Document section
Begin

Technical Tuesday – Looking for Earnings to Get the Indexes Back on Track


Bounce Lines April  22  2024.jpgNot much of a recovery so far.

As you can see from our 5% Rule™ Chart, we haven’t even yet cleared the weak bounce lines on the indexes and, this morning, the Futures have us at Dow 38,338 (still not there), S&P 5,026, Nasdaq 17,274 (just short), Russell 1,970 (just short) and NYSE 17,664. So no green boxes added means there’s nothing to get excited about and, the longer it takes to get to a strong bounce, the less likely it is you’ll get a V-shaped recovery, right? 

We spent 5 days dropping so, by definition, a V-shaped recovery should take 5 days. That means that, each day, we should be gaining a green box to get back to the high.  Failing to make our strong bounces is a sign that we’re consolidating for a move down – not recovering.  

We’re expecting the strong bounce lines to fail this week – probably on some disappointing earnings news and then we should test the 4,800 line (down 5% from here) next week and the 50 dma is at 4,633 which is 400 points below where we are now so it’s rising at (400/50 =) 8 points per day and it will take 20 days for the 50-day moving average to hit the 4,800 line and strengthen it’s support so, the faster we hit 4,800 – the less likely it is to hold.  

See how easy charts are to understand? You don’t need to wait for them to be drawn and have “analysts” interpret the pretty pictures – you can use MATH to calculate the future shape of the chart and that will tell you where all the TA followers (pretty much everybody) will be throwing their money – then you just catch it!  

Speaking of catching it – poor Cathie Wood, whose ARK ETFs are heavy tech investors, has had $2.2 BILLION worth of withdrawals this year and that’s 30% of their total! It’s notable because those withdrawals force ARK to liquidate their tech holdings – causing more downward pressure which then hurts the performance of the fund and leads to more withdrawals.  This is the danger of concentrated investment ETFs!  

By the end of last year, ARK funds had destroyed more wealth than any other asset manager over the previous decade, losing investors a collective $14.3 billion, according to Morningstar. ARK’s biggest inflows came in the months surrounding the innovation fund’s February 2021 peak, unfortunate timing for many investors.” – Wall Stret Jounal

And that net $2.2Bn would be double that if ARK hadn’t added a Crypto Fund this year for BitCoin, which was bought at the top and is also now sinking.  Why? Because the ETFs take in money and buy the Bitcoins, which drives up the price and, once the frenzy plays out, Bitcoin begins to sink and people leave the ETF – forcing them to sell Bitcoins, putting more pressure on the price and further damaging the people who remain in the fund – it’s lunacy!

End

List of tasks
- A) Reproduce word for word the passage of the market commentary that opens with the words containing "And that net" and closes with "fund – it’s lunacy!".
- B) Carry the market commentary forward from its last sentence.

Supplied material
Begin

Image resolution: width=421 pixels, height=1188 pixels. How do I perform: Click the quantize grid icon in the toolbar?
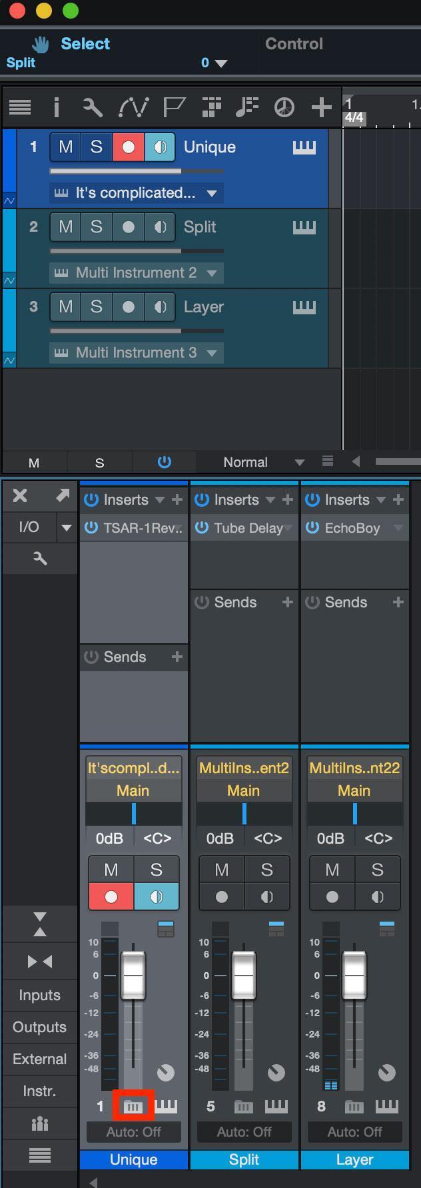pos(211,107)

End

Expected outputs
- A)
And that net $2.2Bn would be double that if ARK hadn’t added a Crypto Fund this year for BitCoin, which was bought at the top and is also now sinking.  Why? Because the ETFs take in money and buy the Bitcoins, which drives up the price and, once the frenzy plays out, Bitcoin begins to sink and people leave the ETF – forcing them to sell Bitcoins, putting more pressure on the price and further damaging the people who remain in the fund – it’s lunacy!

- B)
Speaking of lunacy – earnings reports for the week are providing a mixed picture of the overall market. While individual companies and sectors showed both positive and negative trends, some broader themes are emerging in week two:

  • Inflation and Rising Costs: Many companies, particularly those in manufacturing or reliant on commodities (Nucor, Packaging Corp) indicated the impact of inflation and supply chain pressures on costs. This trend seems likely to continue in the near term.
  • Tech Disappointments: Several major tech companies delivered underwhelming earnings, often including revenue misses or lowered guidance (Cadence, Meta, Alphabet). This reflects ongoing economic headwinds and a potential slowdown in digital investments.
  • Earnings Surprises: Despite some concerns, the week brought a number of significant earnings surprises. Banks, aerospace (General Electric), and healthcare (Medpace) showed stronger-than-expected results, highlighting the resilience of specific sectors.
  • Earnings Highlight Diverse Impacts: While there are overarching trends, earnings reports continue to show how different sectors of the economy are being impacted very differently. Consumer-facing companies might see mixed spending habits (positive for discounters like Albertsons, less so for some discretionary goods), while industrial sectors feel the squeeze on margins.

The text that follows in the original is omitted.